The language is low-level, somewhat like ancient and very simplified C, but it only uses one type, unsigned 16-bit integers that are also used as pointers. You can build arithmetic expressions from this using the binary operators + - << >> & * / % | + - < <= == > >= != && || [] () = as well as unary - ~ ! # @ and parenthesis. The operator # takes address like the & operator in C, while @ dereferences a pointer to its pointed 16-bit integer. The operators && and || are not short-circuiting; they and comparison operators don't always output 0 or 1.

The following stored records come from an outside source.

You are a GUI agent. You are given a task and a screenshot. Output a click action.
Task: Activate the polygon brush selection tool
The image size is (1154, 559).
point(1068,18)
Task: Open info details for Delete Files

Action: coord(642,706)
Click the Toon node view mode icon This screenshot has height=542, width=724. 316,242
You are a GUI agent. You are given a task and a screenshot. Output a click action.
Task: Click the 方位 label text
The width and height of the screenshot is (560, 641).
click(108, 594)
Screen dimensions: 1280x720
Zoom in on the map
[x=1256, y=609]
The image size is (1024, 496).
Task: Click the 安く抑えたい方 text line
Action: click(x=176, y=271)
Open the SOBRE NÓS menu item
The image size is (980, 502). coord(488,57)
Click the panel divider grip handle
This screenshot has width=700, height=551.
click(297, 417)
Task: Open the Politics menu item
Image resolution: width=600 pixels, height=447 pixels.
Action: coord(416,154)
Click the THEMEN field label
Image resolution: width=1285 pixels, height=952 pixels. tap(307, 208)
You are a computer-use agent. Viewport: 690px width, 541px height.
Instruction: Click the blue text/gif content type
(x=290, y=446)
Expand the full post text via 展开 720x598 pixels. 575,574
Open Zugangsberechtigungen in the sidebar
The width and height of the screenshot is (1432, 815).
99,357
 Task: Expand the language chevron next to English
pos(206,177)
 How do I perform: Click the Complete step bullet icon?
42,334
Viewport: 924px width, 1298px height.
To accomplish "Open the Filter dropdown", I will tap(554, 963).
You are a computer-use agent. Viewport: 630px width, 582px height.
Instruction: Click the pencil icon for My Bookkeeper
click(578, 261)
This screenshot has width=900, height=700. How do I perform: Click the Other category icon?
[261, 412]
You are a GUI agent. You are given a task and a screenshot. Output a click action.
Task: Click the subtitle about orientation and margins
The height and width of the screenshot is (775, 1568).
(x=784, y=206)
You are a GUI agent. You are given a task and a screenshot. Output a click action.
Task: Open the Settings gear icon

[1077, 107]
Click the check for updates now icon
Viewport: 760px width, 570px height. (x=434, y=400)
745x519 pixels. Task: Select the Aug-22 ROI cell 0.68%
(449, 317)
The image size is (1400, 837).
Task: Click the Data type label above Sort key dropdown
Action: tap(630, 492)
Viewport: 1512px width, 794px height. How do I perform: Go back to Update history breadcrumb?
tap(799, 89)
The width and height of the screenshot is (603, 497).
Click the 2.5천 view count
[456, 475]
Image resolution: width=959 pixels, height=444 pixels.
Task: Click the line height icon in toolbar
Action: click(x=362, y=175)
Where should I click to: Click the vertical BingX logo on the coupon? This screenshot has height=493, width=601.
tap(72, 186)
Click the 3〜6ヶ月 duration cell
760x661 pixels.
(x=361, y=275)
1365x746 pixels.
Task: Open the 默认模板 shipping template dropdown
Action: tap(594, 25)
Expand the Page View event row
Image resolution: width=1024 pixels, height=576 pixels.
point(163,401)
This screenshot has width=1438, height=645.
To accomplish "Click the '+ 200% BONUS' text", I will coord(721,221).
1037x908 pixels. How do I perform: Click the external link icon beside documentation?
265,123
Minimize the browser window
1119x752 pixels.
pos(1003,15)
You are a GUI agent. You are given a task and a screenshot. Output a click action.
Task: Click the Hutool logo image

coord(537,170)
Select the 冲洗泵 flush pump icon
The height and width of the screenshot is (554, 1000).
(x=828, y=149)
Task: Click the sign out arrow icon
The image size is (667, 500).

The control structures of the W language have somewhat unusual syntax. Statements are written one after another with no separator punctuation, just like Lua allows, but there is not even an optional separator that you can use: in fact ; starts a comment. As a result, statements can't start with an opening parenthesis for that would be ambiguous with a function call. A braced blocks of statements { } can be used as an expression, with the last statement giving the return value. Conditional expressions x ? y , z or x ? y are available. Loops are written using the $ pseudo-variable which represents the instruction pointer: you save it to a temporary variable at the start of a loop and assign to it with the = operator when you want to jump back.

Global and local variables, declared with :=, can be scalars as well as arrays. Such arrays are initialized with a comma-separated list of 16-bit integer constants, and this can be used not only to store data but also machine code functions that would be hard to express directly in W. You can also declare functions with argument lists and call them with the () operator.

The compiler generates straightforward code with not many optimizations, but surprisingly does constant folding. Expressions are evaluated with a stack stored on the x86 stack, the top element in AX instead. Interestingly, reading the $ pseudo-variable is compiled to using the CALL instruction to get the instruction pointer, rather than using the known address as a constant.